(SET EXERCISE) Copy out each line of the material that contains the word "last".

(STORED ROWS)
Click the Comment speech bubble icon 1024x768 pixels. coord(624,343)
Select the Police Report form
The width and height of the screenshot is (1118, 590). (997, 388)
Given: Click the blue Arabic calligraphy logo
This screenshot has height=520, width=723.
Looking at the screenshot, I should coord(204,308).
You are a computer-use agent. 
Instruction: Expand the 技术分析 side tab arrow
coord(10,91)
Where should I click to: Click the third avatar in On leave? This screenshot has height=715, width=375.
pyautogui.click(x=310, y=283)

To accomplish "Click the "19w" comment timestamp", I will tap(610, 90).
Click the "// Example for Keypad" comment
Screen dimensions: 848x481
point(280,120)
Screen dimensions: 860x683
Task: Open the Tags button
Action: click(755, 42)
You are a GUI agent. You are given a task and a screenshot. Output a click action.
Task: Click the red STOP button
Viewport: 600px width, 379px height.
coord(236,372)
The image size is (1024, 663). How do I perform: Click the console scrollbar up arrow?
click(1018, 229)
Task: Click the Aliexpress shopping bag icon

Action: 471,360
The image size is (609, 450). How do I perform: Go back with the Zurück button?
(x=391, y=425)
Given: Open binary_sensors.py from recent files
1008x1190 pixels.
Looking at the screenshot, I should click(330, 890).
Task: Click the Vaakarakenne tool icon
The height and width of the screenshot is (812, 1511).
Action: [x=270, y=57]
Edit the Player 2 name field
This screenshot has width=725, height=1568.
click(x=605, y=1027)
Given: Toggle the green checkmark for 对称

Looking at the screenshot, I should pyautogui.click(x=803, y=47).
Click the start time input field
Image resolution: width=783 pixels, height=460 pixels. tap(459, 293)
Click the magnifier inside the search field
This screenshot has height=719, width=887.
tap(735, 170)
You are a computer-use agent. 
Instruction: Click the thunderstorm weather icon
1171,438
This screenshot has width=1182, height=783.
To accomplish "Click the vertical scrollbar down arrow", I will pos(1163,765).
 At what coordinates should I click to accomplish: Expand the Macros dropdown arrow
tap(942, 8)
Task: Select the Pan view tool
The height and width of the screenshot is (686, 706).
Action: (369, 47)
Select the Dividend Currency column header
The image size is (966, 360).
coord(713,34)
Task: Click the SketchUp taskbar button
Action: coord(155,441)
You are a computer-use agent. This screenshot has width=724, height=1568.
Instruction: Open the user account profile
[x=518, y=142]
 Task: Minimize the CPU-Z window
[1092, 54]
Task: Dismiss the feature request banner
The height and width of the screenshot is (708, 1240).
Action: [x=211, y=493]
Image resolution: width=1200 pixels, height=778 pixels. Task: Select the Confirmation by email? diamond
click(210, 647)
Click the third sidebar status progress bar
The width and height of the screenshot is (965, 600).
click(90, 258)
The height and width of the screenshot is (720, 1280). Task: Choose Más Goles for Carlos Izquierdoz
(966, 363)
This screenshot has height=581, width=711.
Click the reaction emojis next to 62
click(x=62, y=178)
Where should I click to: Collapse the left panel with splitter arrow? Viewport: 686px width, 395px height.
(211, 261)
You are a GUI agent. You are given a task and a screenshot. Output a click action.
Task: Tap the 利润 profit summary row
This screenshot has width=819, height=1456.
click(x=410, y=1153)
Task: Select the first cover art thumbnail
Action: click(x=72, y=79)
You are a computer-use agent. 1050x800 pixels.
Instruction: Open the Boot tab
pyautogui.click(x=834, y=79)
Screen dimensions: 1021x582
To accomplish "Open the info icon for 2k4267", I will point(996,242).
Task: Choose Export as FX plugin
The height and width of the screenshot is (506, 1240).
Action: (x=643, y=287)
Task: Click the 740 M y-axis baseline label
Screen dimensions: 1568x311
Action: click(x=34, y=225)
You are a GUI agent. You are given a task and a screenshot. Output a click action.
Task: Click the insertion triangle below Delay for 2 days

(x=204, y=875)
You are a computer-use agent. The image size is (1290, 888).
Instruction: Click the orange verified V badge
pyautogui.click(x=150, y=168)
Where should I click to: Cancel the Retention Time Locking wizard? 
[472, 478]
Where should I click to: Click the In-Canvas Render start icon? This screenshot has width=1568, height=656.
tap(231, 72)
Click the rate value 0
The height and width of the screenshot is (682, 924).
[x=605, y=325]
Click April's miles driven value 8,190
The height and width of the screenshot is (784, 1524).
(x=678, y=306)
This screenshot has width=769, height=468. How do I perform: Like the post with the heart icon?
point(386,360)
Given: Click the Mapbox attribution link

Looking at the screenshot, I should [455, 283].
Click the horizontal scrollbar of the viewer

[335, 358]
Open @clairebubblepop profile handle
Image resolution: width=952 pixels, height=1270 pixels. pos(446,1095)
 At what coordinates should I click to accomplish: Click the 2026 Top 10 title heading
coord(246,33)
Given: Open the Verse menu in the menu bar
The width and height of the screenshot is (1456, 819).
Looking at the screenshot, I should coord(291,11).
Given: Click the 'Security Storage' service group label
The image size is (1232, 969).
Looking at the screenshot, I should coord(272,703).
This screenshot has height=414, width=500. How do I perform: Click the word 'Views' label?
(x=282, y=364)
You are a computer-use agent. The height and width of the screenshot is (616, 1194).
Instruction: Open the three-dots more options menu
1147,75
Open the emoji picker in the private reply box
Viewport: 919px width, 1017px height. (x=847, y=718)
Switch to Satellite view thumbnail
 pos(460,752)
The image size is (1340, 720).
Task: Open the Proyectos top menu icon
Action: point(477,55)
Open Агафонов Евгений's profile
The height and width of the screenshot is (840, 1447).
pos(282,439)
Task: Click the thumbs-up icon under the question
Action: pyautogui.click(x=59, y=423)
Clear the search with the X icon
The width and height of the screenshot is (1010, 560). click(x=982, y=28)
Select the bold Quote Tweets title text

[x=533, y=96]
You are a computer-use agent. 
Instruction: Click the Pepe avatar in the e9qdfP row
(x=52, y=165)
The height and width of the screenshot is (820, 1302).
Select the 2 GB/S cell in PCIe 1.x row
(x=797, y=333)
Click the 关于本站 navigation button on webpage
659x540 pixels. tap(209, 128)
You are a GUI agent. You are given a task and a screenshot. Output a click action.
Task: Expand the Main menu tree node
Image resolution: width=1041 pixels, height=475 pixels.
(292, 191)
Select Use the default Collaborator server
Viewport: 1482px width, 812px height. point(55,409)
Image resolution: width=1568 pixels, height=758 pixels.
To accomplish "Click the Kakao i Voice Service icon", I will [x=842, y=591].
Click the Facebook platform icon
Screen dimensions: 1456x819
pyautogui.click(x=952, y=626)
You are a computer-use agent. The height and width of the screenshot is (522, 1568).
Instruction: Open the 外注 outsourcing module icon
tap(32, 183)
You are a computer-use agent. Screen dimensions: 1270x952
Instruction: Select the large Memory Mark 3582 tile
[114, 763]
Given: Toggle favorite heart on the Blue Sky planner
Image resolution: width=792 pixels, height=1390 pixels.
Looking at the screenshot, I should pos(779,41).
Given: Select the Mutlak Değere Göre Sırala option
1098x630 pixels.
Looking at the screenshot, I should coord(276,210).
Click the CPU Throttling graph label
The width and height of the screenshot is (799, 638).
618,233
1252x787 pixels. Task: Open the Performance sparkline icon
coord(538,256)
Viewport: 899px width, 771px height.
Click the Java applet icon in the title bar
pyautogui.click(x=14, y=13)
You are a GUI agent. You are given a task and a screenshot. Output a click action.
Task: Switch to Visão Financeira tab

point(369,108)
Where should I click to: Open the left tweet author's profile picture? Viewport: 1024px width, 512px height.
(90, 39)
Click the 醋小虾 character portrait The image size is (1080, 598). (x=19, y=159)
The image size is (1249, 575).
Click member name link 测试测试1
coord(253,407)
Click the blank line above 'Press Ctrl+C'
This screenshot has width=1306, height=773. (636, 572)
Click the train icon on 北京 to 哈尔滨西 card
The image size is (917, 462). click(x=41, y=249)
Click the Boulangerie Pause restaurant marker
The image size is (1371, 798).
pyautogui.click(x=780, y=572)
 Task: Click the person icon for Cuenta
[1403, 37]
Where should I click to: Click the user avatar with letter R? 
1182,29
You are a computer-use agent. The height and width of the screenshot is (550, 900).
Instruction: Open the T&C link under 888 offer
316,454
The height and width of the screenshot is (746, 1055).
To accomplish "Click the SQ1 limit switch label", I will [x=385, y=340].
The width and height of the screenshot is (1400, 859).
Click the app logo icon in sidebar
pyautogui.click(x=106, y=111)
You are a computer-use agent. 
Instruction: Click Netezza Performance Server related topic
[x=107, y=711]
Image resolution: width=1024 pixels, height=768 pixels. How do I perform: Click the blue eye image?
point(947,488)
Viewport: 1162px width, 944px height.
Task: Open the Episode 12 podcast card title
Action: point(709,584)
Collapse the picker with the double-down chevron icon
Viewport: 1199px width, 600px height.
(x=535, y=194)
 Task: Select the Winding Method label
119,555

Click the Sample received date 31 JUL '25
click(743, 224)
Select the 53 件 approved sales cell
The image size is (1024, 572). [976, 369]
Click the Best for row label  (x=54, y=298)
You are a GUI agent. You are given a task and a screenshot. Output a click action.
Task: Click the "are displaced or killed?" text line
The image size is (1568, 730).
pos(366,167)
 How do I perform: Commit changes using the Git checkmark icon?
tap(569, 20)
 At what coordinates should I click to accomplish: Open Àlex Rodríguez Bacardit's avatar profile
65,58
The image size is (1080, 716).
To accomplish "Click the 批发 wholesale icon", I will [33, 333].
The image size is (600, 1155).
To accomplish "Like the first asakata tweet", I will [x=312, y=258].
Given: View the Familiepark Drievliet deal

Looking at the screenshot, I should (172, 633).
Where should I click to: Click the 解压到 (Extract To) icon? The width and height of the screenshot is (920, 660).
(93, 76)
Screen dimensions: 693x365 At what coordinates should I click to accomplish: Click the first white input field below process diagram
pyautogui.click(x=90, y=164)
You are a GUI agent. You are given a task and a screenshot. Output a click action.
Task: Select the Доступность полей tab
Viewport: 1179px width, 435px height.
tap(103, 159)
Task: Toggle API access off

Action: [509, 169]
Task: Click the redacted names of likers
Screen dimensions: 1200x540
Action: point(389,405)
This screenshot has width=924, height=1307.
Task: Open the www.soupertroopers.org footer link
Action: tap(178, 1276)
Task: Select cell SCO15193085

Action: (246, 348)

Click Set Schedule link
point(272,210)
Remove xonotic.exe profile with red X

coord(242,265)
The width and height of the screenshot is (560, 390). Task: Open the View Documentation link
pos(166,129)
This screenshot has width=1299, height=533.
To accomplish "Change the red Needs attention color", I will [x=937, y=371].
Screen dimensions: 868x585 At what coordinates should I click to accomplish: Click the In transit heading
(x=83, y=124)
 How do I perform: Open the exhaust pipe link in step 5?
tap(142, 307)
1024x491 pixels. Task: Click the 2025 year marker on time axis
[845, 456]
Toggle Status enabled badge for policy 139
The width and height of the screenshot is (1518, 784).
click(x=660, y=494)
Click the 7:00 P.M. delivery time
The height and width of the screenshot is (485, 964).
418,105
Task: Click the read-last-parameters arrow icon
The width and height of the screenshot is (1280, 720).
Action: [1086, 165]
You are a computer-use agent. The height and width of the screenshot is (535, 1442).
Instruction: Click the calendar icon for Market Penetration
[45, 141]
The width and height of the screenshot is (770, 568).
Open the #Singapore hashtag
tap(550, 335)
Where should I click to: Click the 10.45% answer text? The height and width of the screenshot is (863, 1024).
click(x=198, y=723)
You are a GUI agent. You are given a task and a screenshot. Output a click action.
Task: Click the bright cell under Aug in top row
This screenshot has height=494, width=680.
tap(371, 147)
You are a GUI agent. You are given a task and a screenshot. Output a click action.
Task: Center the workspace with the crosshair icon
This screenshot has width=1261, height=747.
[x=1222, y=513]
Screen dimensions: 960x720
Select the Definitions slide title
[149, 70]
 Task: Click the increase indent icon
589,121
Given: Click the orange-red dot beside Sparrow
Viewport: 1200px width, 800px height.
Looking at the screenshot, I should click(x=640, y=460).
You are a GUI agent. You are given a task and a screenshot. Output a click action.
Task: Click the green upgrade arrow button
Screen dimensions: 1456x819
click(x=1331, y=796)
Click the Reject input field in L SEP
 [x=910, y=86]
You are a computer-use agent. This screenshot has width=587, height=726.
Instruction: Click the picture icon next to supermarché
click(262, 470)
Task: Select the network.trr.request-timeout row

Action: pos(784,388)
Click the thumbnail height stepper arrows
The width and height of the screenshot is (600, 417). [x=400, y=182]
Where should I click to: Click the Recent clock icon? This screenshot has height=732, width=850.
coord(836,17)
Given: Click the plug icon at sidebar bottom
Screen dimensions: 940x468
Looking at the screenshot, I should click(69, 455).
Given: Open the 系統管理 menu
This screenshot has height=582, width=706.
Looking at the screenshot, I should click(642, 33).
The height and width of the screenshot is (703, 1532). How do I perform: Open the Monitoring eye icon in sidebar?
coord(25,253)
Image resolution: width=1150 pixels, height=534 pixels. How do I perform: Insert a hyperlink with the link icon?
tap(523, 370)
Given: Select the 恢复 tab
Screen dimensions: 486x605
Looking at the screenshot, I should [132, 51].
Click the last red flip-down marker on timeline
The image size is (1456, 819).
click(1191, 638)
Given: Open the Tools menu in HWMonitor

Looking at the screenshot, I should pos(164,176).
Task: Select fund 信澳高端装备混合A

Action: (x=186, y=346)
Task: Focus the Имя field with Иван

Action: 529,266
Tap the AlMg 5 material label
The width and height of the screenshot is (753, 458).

(COMPLETE ANSWER)
Task: Click the read-last-parameters arrow icon
Click the last red flip-down marker on timeline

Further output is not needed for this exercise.